Hits: 34

Chikita Putri Liani

Pijar, Medan. Selasa (25/10) Horas, Mejuah-juah, Njuah-juah. Untuk ketiga kalinya Jong Bataks Art Festival kembali digelar. Acara ini dimulai pukul 15.00 WIB di Taman Budaya Sumatera Utara. Kegiatan ini merupakan sebuah pagelaran Budaya Batak yang dirangkai dengan seni budaya musik, tari, rupa, film, teater, seminar (diskusi), dan pameran produk kreatif lokal. Jong Bataks Art Festival mengusung konsep “Ritual Topeng Batak Sebagai Kekayaan Nasionalisme Bangsa”. Acara yang diselenggarakan oleh Rumah Karya Indonesia yang didukung oleh Badan Ekonomi Kreatif ini digelar pada tanggal 25-28 Oktober 2016. Dengan menampilkan kolaborasi Seni Topeng dari Sub-etnik Batak seperti Toba, Karo, Angkola, Mandailing, Simalungun, dan Pakpak.

Festival ini dibuka secara resmi oleh Sape Mangiring Papuan Sirait selaku Direktur Pasar Dalam Negeri, Badan Ekonomi Kreatif Indonesia. Masyarakat luas dapat menikmati sajian, seperti pameran seni rupa, pameran kuliner, pemutaran film, pertunjukkan teater, hingga lomba seni untuk tingkat pelajar selama 4 hari. Sekitar 48 komunitas budaya dan seni serta puluhan siswa yang berasal dari beberapa sekolah di Sumatera Utara turut berkontribusi dalam menyukseskan acara ini.
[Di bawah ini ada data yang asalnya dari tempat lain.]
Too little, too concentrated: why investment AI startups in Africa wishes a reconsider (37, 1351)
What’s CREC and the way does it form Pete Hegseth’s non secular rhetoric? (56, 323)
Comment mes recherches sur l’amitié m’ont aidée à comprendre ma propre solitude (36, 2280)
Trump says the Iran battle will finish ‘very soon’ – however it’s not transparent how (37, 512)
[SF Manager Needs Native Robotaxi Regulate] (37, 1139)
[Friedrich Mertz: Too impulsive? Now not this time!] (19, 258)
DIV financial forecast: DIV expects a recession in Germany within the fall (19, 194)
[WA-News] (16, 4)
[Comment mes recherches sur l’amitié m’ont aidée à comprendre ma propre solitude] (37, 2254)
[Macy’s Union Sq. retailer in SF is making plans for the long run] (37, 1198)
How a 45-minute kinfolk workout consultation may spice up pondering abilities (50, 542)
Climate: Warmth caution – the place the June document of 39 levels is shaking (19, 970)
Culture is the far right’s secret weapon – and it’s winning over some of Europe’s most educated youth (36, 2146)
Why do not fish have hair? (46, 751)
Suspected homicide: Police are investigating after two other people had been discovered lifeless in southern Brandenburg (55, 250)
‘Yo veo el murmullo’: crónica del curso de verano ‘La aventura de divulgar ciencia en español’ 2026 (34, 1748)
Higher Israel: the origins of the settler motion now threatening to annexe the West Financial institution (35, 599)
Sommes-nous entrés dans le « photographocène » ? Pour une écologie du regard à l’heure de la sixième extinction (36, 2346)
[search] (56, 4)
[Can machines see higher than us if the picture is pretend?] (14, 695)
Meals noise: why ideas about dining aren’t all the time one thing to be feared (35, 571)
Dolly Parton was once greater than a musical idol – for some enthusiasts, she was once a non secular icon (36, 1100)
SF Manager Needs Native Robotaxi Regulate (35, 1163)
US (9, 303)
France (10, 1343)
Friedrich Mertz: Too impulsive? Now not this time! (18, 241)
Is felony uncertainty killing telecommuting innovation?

Jongs Bataks Art Festival ketiga resmi dibuka dengan pemukulan Gondang oleh perwakilan Badan Ekonomi Kreatif Indonesia, Sape Mangiring Papuan Sirait di Taman Budaya Sumatera Utara, Medan.
Jongs Bataks Art Festival ketiga resmi dibuka dengan pemukulan Gondang oleh perwakilan Badan Ekonomi Kreatif Indonesia, Sape Mangiring Papuan Sirait di Taman Budaya Sumatera Utara, Medan. Fotografer : Reza Andika Putra

Sape Mangiring selaku perwakilan dari Badan Ekonomi Kreatif Indonesia menjelaskan bahwa festival ini bertujuan untuk membangun mental pemuda Indonesia berkarakter Pancasila, menumbuhkan semangat nasionalisme, serta mengangkat kembali keragaman seni tradisional. Tahun ini Jong Bataks Art Festival khusus mengangkat konsep Ritual Topeng Batak. Konsep tersebut dipilih dengan alasan Seni Topeng Batak sudah nyaris dilupakan. Maka dari itu, diharapkan seni pertunjukkan ini dapat menggugah kembali semangat pemuda dalam mengenal akar kebudayaannya.

“Kita sebagai generasi bangsa harus lebih mengapresiasi karya seni tradisional, kalau bisa bukan hanya karya seni yang berasal dari Batak, namun juga karya seni yang berasal dari seluruh Indonesia,” ujar Dinda salah satu siswi SMA Dharmawangsa yang hadir untuk melihat festival ini. Jong Bataks Art Festival menjadi sebuah acara yang memiliki potensi bagus sebagai ajang generasi muda melahirkan gagasan-gagasan berbasis ekonomi kreatif dan tetap mempertahankan tradisi leluhur. Rumah Karya Indonesia bertekad agar para pemuda dapat memaknai, merawat, dan menghidupkan tradisi melalui kreativitas karya seni.